How, in your view, has compliance evolved over the years?
Compliance is a double-edged sword from a CIO’s standpoint. While organizations need to maintain compliance at all times, they also need to ensure that compliance processes are an efficient partner to the business. The landscape is constantly evolving with continuous activities in the areas of cybersecurity and compliance including the recent introduction of the General Data Protection Regulation (GDPR) in Europe, creating difficulties for organizations in ensuring that they are compliant. Until a few years ago, there wasn’t much awareness about compliance, unlike today when it is considered a norm. Today, governments are coming to the forefront to strengthen compliance along with security considering the extensive use of social media. Usage of social media channels has become a huge phenomenon that we have to live with, and that’s more of a threat, not just for an individual but for countries and governments too. Thus, it’s becoming one of the key areas that governments are focusing on, strengthening their policies and vigilance. It’s becoming quite a challenge from the IT infrastructure perspective too.
Could you talk about some of the challenges that you faced during your tenures across different organizations in your career?
We need to ensure that we are up to date with regards to the guidelines and regulations while adhering to the specific deadlines associated with them. It’s not easy at times to drive compliance in systems as it requires a lot of effort and changes that call for huge investments. This also consumes a great deal of time, money, and resources. Many times, organizations are challenged to adhere to those policies 100 percent and many organizations struggle with that.
It’s important to be flexible in terms of maintaining compliance and at the same time ensuring that the business doesn’t get interrupted in the process
These challenges keep changing with regards to information sharing. For instance, many organizations are moving to cloud-based platforms, but with these privacy laws coming in, it’s difficult for any company to manage and host data. Organizations need to make sure that they have a good roadmap, understanding, and implementation plan as to what needs to done and also that every detail is clearly communicated to all the employees.
How can organizations deal with the compliance-related challenges?

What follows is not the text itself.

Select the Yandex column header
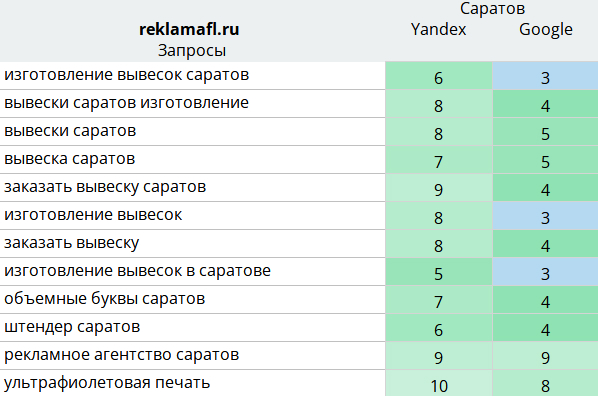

I would recommend seeking the help of an expert with regards to compliance. It’s difficult to have such expertise within an organization so it’s appropriate to engage a third-party that considers compliance its forte. These third-parties can guide the organizations in assessments and do the remediation. With their help, an organization can ensure that it’s compliant with the regulations. Ensuring that organizations associate with these partners is important especially because the regulations keep changing.
I also think that the work culture in a company is important. It’s about how much efforts are being initiated right from the top management around the importance of such activities. It’s crucial as it takes a lot of effort to drive that culture within an organization.
What do you think are the gaps in compliance which need to be bridged and what are the trends that can be leveraged to maintain compliance?
One of the things that we internally use is information sharing and centralized communication mechanisms so that we don’t repeat the same problems that we have experienced in the past. It’s critical to have transparency and communicate all the necessary information so that any data breach or compliance-related challenges don’t prevail again. Organizations should also ensure awareness of security within the teams, and this can be done by training people for security awareness. We are also doing these things to strengthen our security and partnering with third-parties who have the expertise to help us.
What is the suggestion that you would give to decision makers across organizations?
There is no limit when it comes to the amount of money one can spend on security as it is just a form of insurance. It doesn’t make it fool-proof so CIOs need to be careful about the investments they initiate in this direction. They need to have a balance with reference to how much they spend as CIOs can easily get carried away and spend millions on it. They need to maintain a fine balance between security and how much effort they can put in investments to manage their environment.
Ultimately every company or government needs to take some risks, and that’s part of doing business, and compliance is a similar area. In my view, it’s important to be flexible in terms of maintaining compliance and at the same time ensuring that the business doesn’t get interrupted in the process.